阿毎多利思比孤

投稿者: | 2026年5月2日

 随書倭国伝で「あまたりしひこ」ではないかと言われているが、「あま」は恐らくあま族のあまであろう。たりしひこは、たるあしひこ=足る足ヒコではないかと思われる。つまり、あま族の足足。

 安曇氏は「あま」族。「安曇(あづみ)は海積(あまづみ)より生じ、海部(あまべ)の民の長の称なり。」 そこに百足足尼命( ももたり)と言う人がいたが、おそらくこの名前だろう。この名前は400年代にも出て来るが、播磨国風土記にも600年代に「阿曇連百足(アヅミノムラジモモタリ)」が出てきている。「あまたりしひこ」が600年に随に来たのはたぶん間違いないので、その頃に百足を名乗る人がいたと言うことになる。ただ、この名前を名乗っている人が複数いる可能性はある。
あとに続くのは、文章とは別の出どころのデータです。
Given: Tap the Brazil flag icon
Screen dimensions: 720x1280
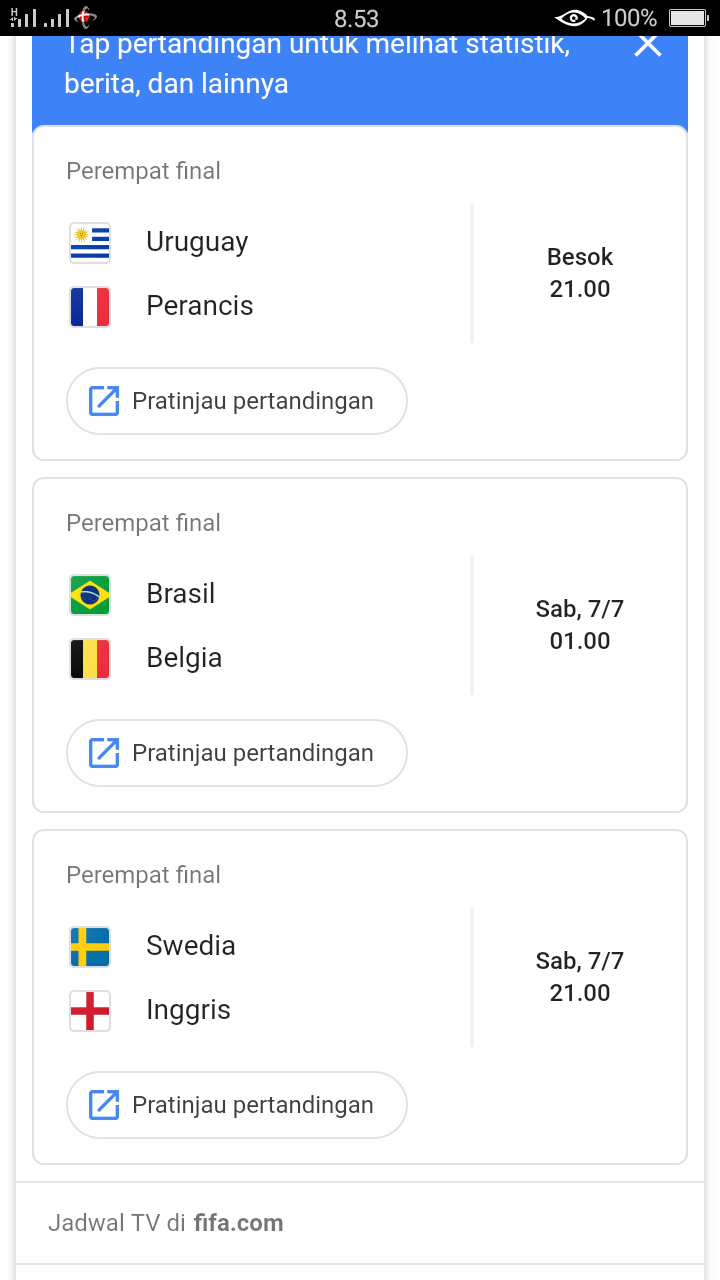Looking at the screenshot, I should (90, 595).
 息子の名前が「りかみたふり」。この人のことが何か残っていれば特定できると思ったのだが、何も残っていない。たぶん当時の立派な名前だったのだろう。そう考えると、例えば「日神魂振り=ひかみたまふり」のような大仰な名前だったのではないだろうか。

 阿毎多利思比孤を無理矢理推古天皇だの聖徳太子にだのしようとしている人がいるが、素直に読めばあまのたりしひこを名乗る者が随にやってきたと言うことなのだろうと思う。